A woman's memoir of her conversion to Judaism describes her quest to discover a meaningful spirituality in her life, her often difficult struggle to find a home in the Jewish community, and her involvement in Jewish political and intellectual circles.
This book has been on my “to-read” list for so long that I don’t remember why I put it there or what I was expecting, although I assume I was expecting something more informational than introspective. It is (to me) annoyingly introspective, moaning for the first half of the book “the Jews won’t accept me as a convert” and in the second half “Judaism is so patriarchal.” I found it tiresome. At the same time, although she is a half-generation older than I, our shared S.F. Bay Area intellectual community context resonated with me — the struggle to find a place and an authentic voice in institutions built by and for men. Written in the mid-90s, it left me sweetly nostalgic for the world before 9/11, when our own struggles for spiritual identity and against the patriarchy were the most serious ones we faced.
"Memoirs of spiritual journeys often focus on the writer's relationship with God. Visions of grandeur are recounted, and moments of despair or communion with the divine described. But my spiritual journey had a different character, embedded as it was in community and greatly affected by my feelings about it. Its most difficult moments had less to do with God and more to do with the people around me" (p. 187).
"Just beyond desire was the sweetness of possibility. And so I waited, still the fallow field...I knew it was a sign that the field was readying itself to bring forth life once again" (p. 213).
"I am not comfortable summarizing my experience. The truth is so deeply embedded in my life that I cannot separate it without distortion. When I open my imagination, colors and shapes and sounds swirl together as part of the vortex through which I passed on my way to conversion. And when I add snippets of memories, moments that go with words like creek and grandmother and darkness, the vortex becomes larger. And when I think of Baptist Sunday school, and when I remember my parents' home, and my mother's illness, and the way we said grace around the dinner table, and the first time I heard about the Holocaust, I understand even more; and it goes on from there, so that everything I've experienced is significant in the same way that a drop of iodine poured into water is diffused throughout" (p. 31).
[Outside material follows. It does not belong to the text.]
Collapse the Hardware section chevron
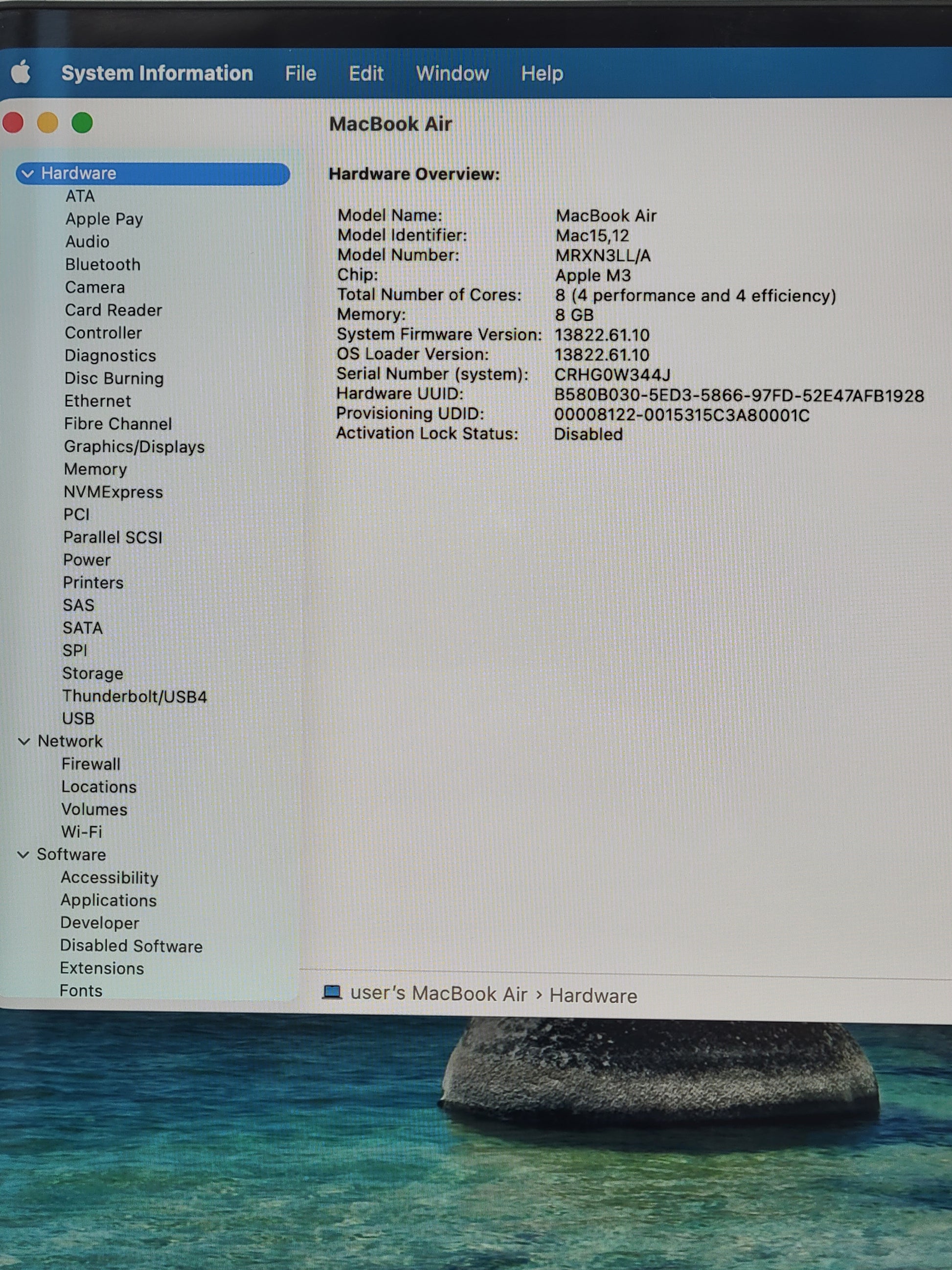 coord(27,173)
"Converts, in this view, make a contribution because of their experience in other worlds. We are carriers of light, not supplicants to be suffered. All the effort to teach us, and answer our questions....is holy work" (p. 68).
Nan Fink's "Stranger in the Midst" was fantastic. I've read a few books about converting to Judaism and this is the first one I found that had most of the book take place after the conversion. The conversion wasn't wrapped up with a bow and there was no happily ever-after. But, refreshingly, when is life ever like that? Nan Fink's book was an honest account of her life after conversion, how the religion evolved in her eyes, things she learned about herself, her family. It was refreshing to read.
There are a few parts in particular I thought were particularly interesting/well articulated. Here is one:
"Yet now the expectation of goodness as a convert felt confining, and I strained against it. I didn't want to be better than other Jews, the perfect Ruth. My jewish friends had the freedom to doubt and complain, rebel and reject. If chunks of religion were unacceptable to them, they cut them out. Why shouldn't that be my right? I was as Jewish as they were, so I should be able to deviate from the traditional path without guilt or censure." (Pg 200)
I feel like it speaks for itself/sparks thoughts all on its own.
Overall, I thoroughly enjoyed the book and appreciated a far-too few trodden path of focusing on life after conversion.
I've had this book for over 13 years but only read it now. Gefen comes off as painfully honest, wrestling with many of the issues Jews-By-Choice are familiar with. I've been in the same position in the past year and was delighted to read how she resolved many of them for herself. I especially like her handling of the very patriarchal siddur.